BACKGROUND: Patients with acute respiratory distress syndrome (ARDS) and acute lung injury (ALI) require mechanical ventilatory support. ALI/ARDS is further complicated by ventilator-induced lung injury. Lung-protective ventilation strategies may lead to improved survival.

OBJECTIVES: To assess the effects of ventilation with lower tidal volume (Vt) on morbidity and mortality in adults patients affected by ALI/ARDS. A secondary objective was to determine whether the comparison between low and conventional Vt is different if a plateau airway pressure of greater than 30 to 35 cm H20 was used.

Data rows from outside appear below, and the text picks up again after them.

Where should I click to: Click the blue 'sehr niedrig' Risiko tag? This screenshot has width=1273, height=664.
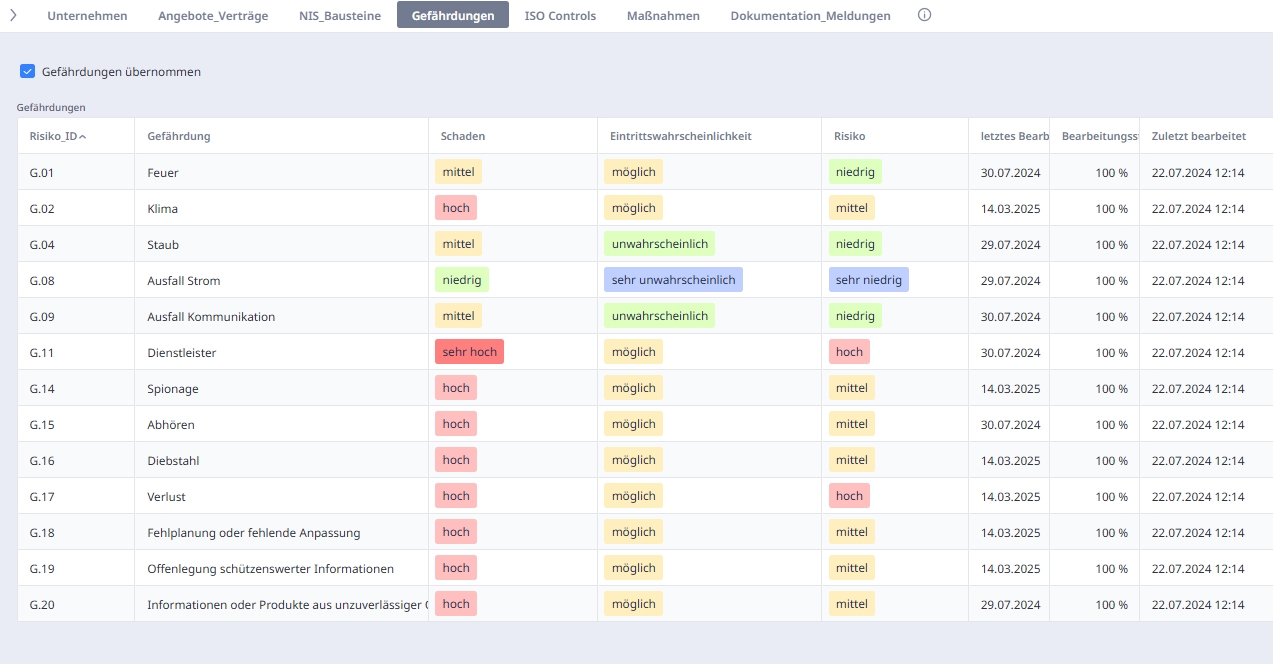pyautogui.click(x=868, y=280)
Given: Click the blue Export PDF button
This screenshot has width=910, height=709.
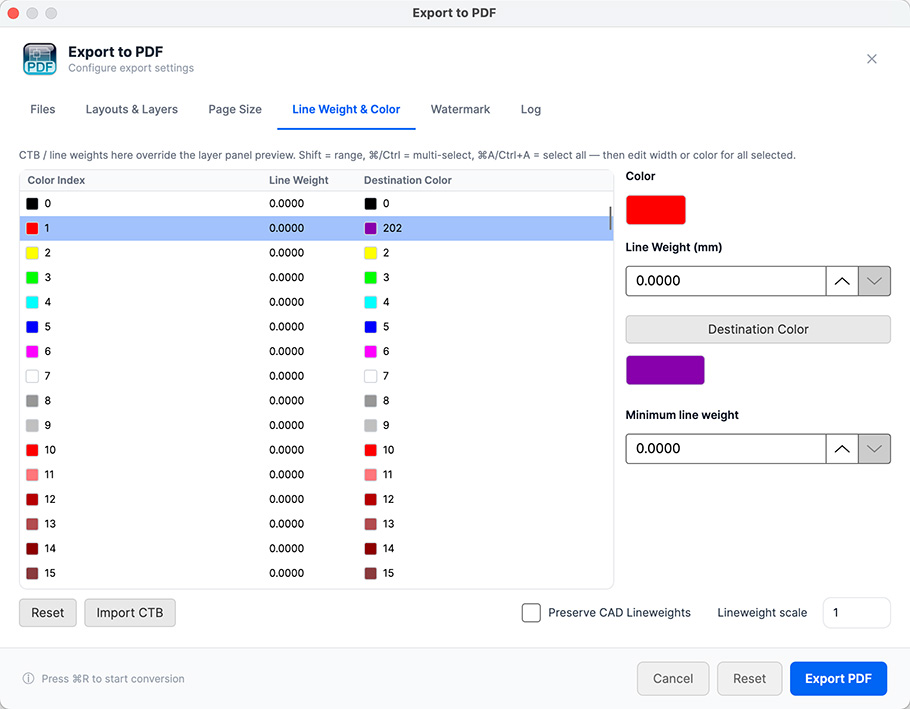Looking at the screenshot, I should coord(838,678).
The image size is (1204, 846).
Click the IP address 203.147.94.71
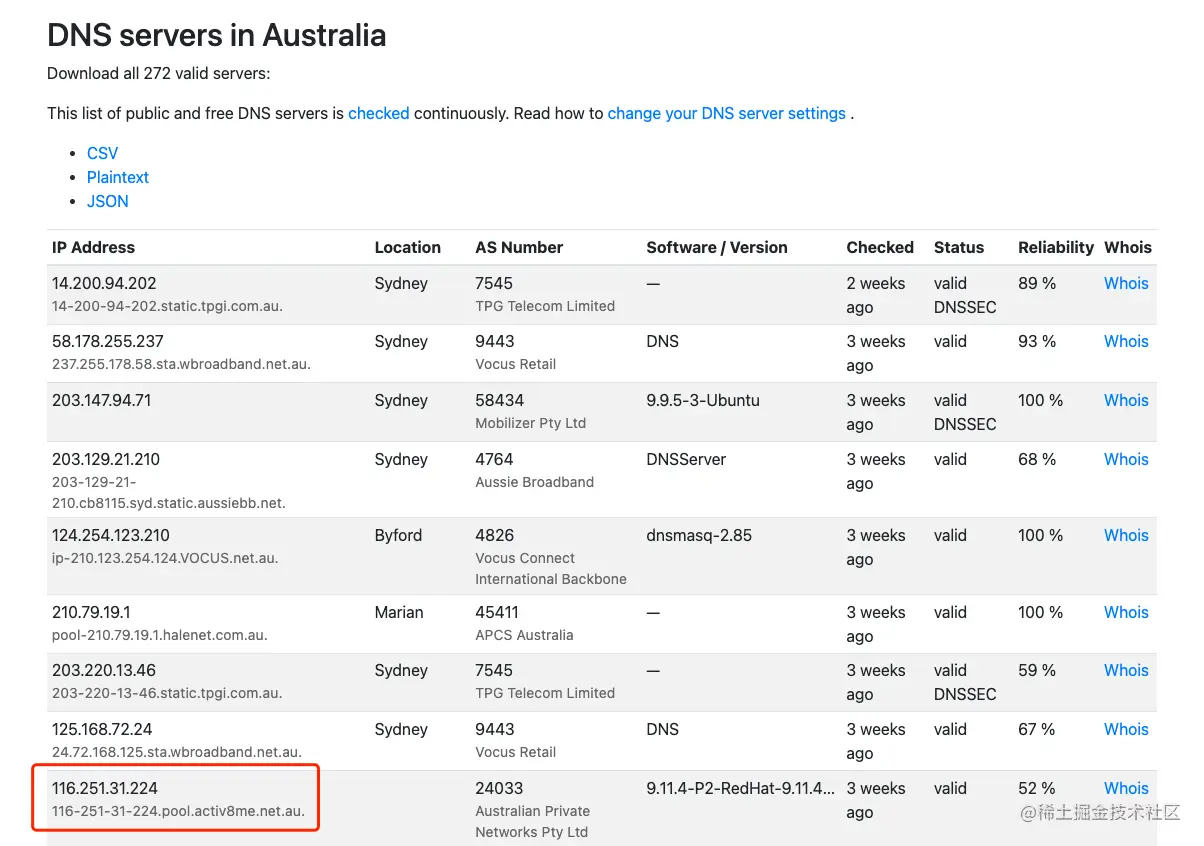[102, 400]
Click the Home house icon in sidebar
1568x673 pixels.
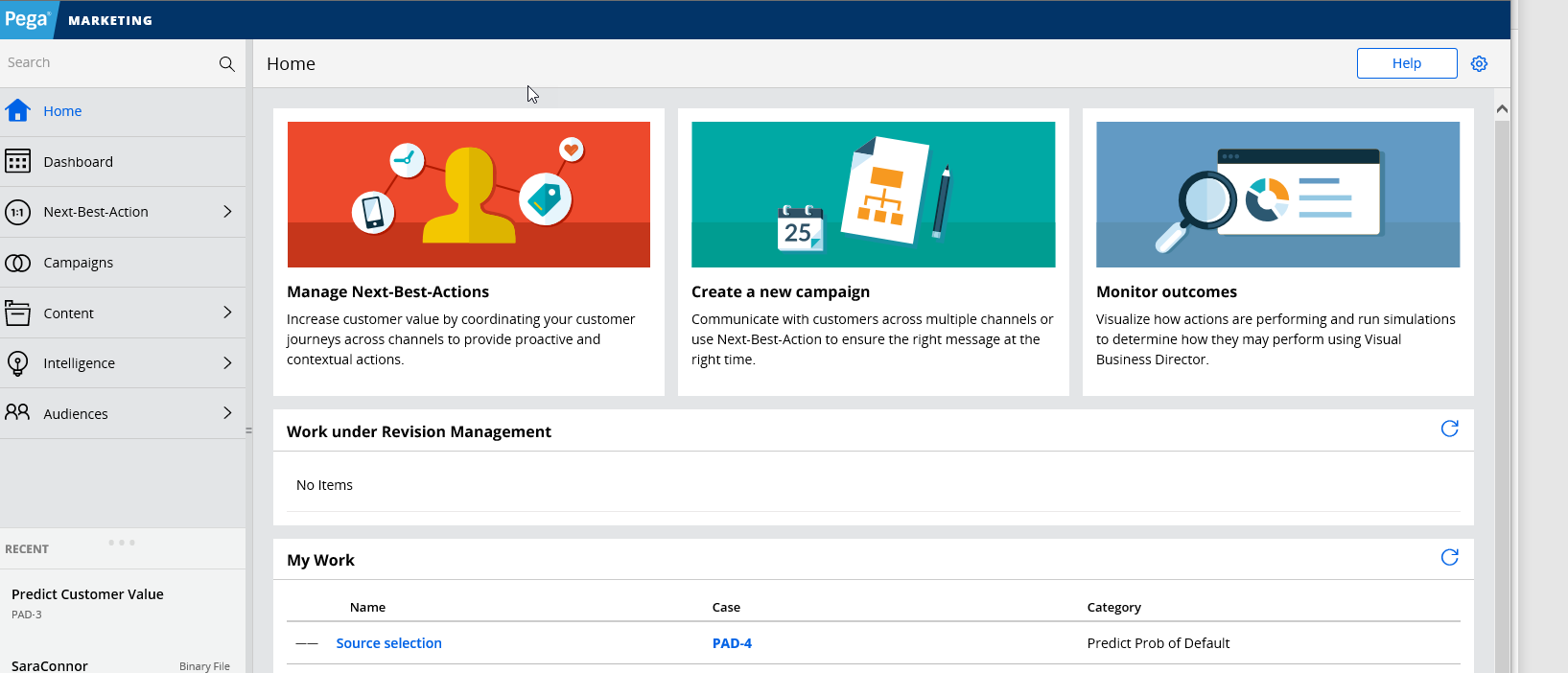17,111
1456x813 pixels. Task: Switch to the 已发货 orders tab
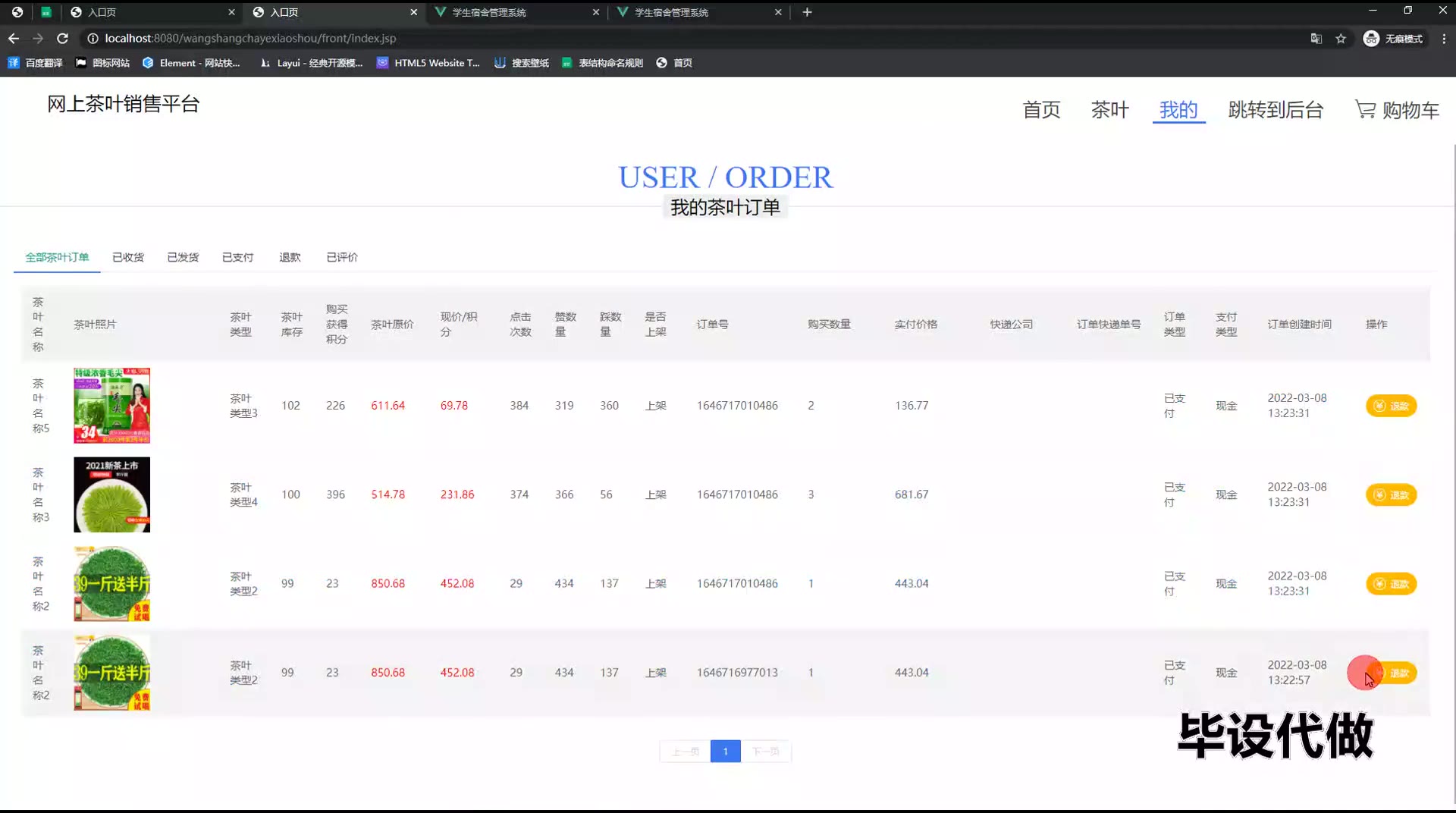pyautogui.click(x=183, y=257)
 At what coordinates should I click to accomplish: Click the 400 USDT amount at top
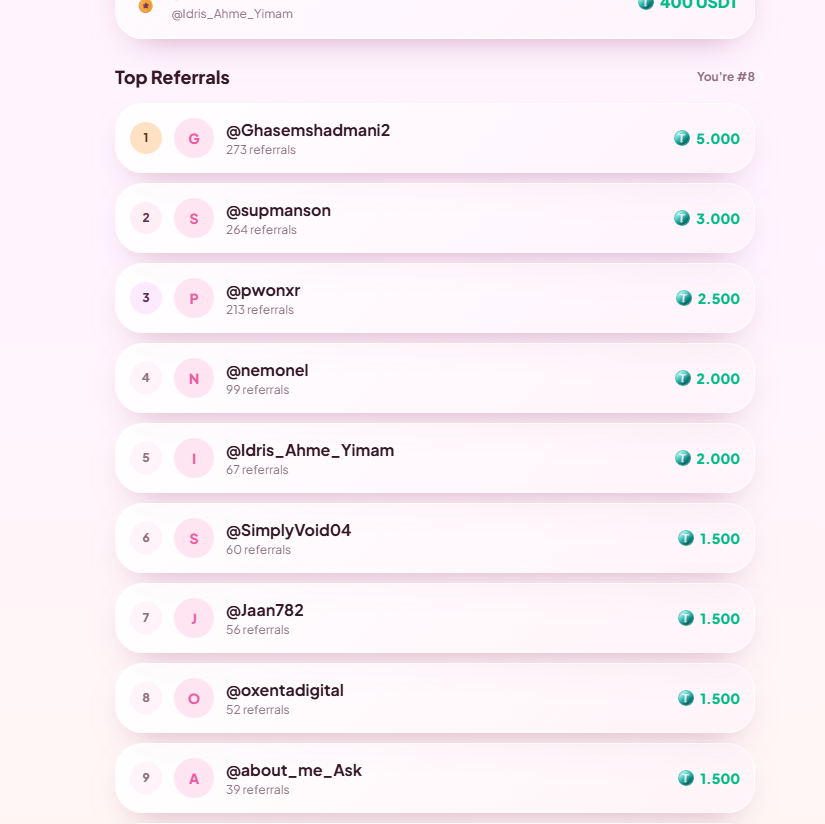[698, 4]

SEARCH STRATEGY: We searched The Cochrane Central Register of Controlled Trials (CENTRAL), The Cochrane Library issue 3, 2002; MEDLINE (1966 to June 2002); EMBASE and CINAHL (1982 to June 2002); intensive care journals and conference proceedings; databases of ongoing research, reference lists and 'grey literature'.

SELECTION CRITERIA: Randomized trials comparing ventilation using lower Vt and/or low airway driving pressure (plateau pressure 30 cm H2O or less), resulting in Vt of 7 ml/kg or less versus ventilation that uses Vt in the range of 10 to 15 ml/kg, in adults (16 year-old or greater).

DATA COLLECTION AND ANALYSIS: Two reviewers independently assessed trial quality and extracted data. Wherever appropriate, results were pooled. Fixed and random effects models were applied.

MAIN RESULTS: Five trials, involving 1202 patients, were eligible. The test for heterogeneity gave a P-value of 0.12. Ventilation with lower Vt was associated with a decreased mortality at the end of the follow up period for each trial: 216/605 (35.7%) versus 249/597 (41.7%), relative risk (RR) 0.85 (CI 0.74 to 0.98). The effect of the intervention was not statistically significant when a random effects model was used: RR 0.91 (CI 0.72 to 1.14). Mortality at day 28 was significantly reduced by lung-protective ventilation: RR 0.74 (CI 0.61 to 0.88). The comparison between low and conventional Vt was not significantly different if a plateau pressure less than or equal to 31 cm H2O in control group was used: RR 1.13 (CI 0.88 to 1.45). There was insufficient evidence about morbidity and long term outcomes.

REVIEWER'S CONCLUSIONS: Clinical heterogeneity, such as different lengths of follow up and higher plateau pressure in control arms in two trials make the interpretation of the combined results difficult. Mortality is significantly reduced at day 28 and the effects on long term mortality are uncertain, although the possibility of a clinically relevant benefit cannot be excluded. There is no evidence that low Vt ventilation is beneficial in patients where hypercapnia is potentially harmful.